Noble Corporation Total Revenue
Interestingly, the stock is up 5% since reporting and currently trades at $52.
Managing over 24 billion barrels of produced water annually across major U.S. shale plays, Select Water Solutions (NYSE:WTTR) provides water sourcing, recycling, disposal, and treatment services for oil and gas producers.
Select Water Solutions reported revenues of $366 million, down 2.3% year on year, outperforming analysts’ expectations by 6.8%. The business had an incredible quarter with a beat of analysts’ EPS estimates and a solid beat of analysts’ EBITDA estimates.

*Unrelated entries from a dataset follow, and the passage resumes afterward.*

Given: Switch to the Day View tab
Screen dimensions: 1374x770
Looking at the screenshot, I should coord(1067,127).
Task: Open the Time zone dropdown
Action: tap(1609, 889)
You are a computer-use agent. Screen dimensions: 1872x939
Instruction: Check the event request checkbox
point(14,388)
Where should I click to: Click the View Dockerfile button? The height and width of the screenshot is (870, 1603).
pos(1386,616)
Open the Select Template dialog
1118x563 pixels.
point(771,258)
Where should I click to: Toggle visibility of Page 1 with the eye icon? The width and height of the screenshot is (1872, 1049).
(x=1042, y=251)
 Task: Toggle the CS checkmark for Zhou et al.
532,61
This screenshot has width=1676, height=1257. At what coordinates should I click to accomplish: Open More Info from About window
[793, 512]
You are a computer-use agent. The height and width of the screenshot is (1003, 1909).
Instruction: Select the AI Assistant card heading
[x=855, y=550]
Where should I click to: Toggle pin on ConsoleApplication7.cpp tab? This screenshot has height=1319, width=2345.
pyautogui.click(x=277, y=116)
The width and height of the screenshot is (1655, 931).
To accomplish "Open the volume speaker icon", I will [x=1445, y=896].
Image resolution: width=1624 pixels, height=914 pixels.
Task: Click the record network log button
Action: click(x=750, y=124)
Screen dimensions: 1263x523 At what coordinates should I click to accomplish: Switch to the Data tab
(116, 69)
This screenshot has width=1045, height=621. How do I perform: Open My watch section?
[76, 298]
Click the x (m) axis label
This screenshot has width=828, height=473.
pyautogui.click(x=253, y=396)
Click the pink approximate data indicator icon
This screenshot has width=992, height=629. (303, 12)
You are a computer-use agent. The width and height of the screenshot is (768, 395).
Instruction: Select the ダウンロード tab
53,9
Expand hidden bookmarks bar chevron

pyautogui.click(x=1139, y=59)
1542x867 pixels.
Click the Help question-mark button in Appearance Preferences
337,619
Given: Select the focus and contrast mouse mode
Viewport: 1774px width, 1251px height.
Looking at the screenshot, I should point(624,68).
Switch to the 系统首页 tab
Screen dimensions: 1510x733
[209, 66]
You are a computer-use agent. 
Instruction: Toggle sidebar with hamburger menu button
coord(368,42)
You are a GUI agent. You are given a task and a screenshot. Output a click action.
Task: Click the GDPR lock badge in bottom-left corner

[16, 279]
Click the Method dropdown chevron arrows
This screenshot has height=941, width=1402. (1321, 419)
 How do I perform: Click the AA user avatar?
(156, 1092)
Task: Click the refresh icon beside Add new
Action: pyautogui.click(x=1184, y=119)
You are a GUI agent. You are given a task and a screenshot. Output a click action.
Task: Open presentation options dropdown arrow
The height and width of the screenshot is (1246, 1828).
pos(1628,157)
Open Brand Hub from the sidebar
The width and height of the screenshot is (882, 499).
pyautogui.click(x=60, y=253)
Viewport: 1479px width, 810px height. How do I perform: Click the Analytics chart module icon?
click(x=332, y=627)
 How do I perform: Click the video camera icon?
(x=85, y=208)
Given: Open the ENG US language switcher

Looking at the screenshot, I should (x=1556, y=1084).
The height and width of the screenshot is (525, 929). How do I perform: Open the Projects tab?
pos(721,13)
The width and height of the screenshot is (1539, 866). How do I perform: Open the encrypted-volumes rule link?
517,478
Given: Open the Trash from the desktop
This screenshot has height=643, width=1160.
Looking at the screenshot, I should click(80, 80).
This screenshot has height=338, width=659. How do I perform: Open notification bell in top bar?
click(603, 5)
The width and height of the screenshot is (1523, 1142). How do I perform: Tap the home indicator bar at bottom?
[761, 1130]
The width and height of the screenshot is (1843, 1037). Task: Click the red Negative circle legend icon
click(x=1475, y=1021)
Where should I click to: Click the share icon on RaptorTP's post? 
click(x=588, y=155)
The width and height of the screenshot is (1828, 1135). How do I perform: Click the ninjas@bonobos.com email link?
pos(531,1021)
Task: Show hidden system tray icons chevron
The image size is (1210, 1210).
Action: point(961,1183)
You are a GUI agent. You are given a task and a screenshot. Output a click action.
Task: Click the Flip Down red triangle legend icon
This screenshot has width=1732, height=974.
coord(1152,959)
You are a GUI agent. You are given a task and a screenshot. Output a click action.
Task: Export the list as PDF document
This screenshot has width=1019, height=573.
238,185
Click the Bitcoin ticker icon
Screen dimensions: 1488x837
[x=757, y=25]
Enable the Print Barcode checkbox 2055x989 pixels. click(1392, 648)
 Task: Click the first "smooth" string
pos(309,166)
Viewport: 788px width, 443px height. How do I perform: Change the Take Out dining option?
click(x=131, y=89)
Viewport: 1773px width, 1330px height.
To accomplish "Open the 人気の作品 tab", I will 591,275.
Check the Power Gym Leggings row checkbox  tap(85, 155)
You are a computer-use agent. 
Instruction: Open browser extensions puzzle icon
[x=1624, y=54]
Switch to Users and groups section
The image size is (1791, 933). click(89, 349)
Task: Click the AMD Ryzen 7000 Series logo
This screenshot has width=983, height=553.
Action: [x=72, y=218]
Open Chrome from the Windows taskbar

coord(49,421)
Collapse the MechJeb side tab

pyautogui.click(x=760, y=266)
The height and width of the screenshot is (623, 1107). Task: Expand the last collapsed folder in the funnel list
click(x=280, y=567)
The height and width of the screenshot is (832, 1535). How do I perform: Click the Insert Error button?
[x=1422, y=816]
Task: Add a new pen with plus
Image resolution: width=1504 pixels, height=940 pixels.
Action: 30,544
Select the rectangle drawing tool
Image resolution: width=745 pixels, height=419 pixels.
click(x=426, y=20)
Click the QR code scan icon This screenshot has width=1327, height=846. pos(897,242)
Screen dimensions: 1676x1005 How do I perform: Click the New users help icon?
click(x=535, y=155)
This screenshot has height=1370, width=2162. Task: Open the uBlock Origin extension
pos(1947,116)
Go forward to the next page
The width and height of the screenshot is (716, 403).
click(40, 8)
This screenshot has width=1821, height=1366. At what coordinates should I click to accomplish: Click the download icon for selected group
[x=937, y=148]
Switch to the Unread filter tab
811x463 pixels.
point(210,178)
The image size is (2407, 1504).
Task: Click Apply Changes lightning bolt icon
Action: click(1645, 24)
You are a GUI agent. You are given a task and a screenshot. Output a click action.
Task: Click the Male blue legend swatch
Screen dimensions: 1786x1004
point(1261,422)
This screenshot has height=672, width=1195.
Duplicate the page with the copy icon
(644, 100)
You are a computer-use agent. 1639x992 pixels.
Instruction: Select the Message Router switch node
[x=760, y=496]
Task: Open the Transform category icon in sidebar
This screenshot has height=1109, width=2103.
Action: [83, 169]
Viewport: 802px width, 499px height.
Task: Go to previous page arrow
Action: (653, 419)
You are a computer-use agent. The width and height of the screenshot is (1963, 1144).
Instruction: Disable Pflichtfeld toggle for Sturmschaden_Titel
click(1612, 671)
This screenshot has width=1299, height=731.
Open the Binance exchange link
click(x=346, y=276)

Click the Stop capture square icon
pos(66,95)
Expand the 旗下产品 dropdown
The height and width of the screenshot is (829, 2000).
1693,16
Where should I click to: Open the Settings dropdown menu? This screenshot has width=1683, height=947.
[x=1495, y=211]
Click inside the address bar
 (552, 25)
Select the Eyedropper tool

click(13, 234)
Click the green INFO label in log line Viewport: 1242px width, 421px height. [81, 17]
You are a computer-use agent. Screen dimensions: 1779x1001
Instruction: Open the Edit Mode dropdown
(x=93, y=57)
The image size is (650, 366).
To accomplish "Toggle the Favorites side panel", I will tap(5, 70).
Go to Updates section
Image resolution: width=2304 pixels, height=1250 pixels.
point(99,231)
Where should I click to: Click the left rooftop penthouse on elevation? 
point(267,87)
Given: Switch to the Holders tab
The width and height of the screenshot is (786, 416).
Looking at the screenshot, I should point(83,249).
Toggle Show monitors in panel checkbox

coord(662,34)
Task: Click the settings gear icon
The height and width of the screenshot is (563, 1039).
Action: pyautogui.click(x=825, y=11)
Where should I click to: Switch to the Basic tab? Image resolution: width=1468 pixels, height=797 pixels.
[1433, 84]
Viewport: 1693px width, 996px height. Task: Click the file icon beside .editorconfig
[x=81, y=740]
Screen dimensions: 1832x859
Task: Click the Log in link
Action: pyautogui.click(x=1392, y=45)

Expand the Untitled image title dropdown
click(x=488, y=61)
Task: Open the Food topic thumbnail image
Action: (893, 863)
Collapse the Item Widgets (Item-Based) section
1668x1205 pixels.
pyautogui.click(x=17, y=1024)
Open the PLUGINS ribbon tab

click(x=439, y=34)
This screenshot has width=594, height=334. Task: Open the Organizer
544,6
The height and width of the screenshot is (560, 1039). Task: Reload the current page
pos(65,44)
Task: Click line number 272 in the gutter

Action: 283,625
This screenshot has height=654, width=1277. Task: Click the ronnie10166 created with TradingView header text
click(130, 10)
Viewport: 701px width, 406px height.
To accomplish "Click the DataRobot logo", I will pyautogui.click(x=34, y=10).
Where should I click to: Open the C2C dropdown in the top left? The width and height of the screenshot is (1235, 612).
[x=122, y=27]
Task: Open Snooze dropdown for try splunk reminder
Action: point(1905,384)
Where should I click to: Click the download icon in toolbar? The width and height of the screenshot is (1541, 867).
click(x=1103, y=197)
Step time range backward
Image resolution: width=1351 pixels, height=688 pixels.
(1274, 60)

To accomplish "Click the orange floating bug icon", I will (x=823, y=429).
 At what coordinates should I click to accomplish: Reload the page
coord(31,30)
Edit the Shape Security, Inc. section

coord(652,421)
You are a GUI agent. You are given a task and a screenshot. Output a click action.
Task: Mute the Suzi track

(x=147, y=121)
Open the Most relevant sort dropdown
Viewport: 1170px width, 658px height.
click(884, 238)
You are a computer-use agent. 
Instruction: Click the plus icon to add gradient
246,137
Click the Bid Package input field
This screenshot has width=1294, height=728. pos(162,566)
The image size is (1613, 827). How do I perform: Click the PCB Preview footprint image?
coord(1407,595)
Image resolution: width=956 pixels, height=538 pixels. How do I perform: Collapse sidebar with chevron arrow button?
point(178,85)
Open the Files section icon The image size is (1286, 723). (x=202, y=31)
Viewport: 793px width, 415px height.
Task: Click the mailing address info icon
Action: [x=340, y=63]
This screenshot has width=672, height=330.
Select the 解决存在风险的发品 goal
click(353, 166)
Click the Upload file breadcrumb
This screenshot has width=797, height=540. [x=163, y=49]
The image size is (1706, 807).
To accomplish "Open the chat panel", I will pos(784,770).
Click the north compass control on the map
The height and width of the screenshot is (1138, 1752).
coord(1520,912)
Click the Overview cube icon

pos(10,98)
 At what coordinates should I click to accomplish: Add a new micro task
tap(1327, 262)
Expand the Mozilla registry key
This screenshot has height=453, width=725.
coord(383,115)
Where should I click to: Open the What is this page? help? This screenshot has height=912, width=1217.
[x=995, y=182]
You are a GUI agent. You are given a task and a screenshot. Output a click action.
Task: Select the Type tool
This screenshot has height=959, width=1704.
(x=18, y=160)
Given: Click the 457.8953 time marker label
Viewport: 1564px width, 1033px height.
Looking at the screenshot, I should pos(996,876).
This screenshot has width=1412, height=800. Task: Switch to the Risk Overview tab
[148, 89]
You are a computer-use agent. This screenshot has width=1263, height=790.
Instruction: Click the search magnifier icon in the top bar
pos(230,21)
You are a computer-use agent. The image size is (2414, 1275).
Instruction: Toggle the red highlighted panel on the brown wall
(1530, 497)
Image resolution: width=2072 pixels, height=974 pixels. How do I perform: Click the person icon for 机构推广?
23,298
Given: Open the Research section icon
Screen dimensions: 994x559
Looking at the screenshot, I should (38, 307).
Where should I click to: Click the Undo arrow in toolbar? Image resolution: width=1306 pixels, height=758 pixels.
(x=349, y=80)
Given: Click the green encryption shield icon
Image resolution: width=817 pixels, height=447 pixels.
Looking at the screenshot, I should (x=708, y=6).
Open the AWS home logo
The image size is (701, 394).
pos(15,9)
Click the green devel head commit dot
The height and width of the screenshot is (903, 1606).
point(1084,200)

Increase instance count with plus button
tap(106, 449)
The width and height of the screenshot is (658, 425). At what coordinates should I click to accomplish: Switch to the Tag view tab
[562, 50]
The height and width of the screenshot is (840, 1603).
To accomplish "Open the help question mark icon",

Select Water Solutions Total Revenue
The market seems happy with the results as the stock is up 9.7% since reporting. It currently trades at $18.93.
Operating one of the world’s youngest jack-up fleets with an average age under eight years, Borr Drilling (NYSE:BORR) operates jack-up rigs that drill oil and gas wells in shallow waters up to 400 feet deep for exploration and production companies.
Borr Drilling reported revenues of $247 million, up 14% year on year, falling short of analysts’ expectations by 2.1%. It was a disappointing quarter as it posted a significant miss of analysts’ EBITDA and EPS estimates.
Borr Drilling delivered the weakest performance against analyst estimates in the group. As expected, the stock is down 9.4% since the results and currently trades at $5.60.
What began in 1926 with two brothers logging the first electrical measurements in a well, SLB (NYSE:SLB) provides technology and services to help oil and gas companies locate reservoirs, drill wells, and produce hydrocarbons.
SLB reported revenues of $8.72 billion, down 6.3% year on year. This number topped analysts’ expectations by 1%. However, it was a slower quarter as it recorded a miss of analysts’ EBITDA estimates.
The stock is up 4.5% since reporting and currently trades at $57.21.
With roots dating back to the first commercial oil boom, Core Laboratories (NYSE:CLB) analyzes rock and fluid samples from oil and gas reservoirs to help energy companies optimize production and recovery.
Core Laboratories reported revenues of $121.8 million, down 1.4% year on year. This result beat analysts’ expectations by 0.7%. More broadly, it was a disappointing quarter as it logged a significant miss of analysts’ EBITDA and EPS estimates.
The stock is down 17.8% since reporting and currently trades at $14.22.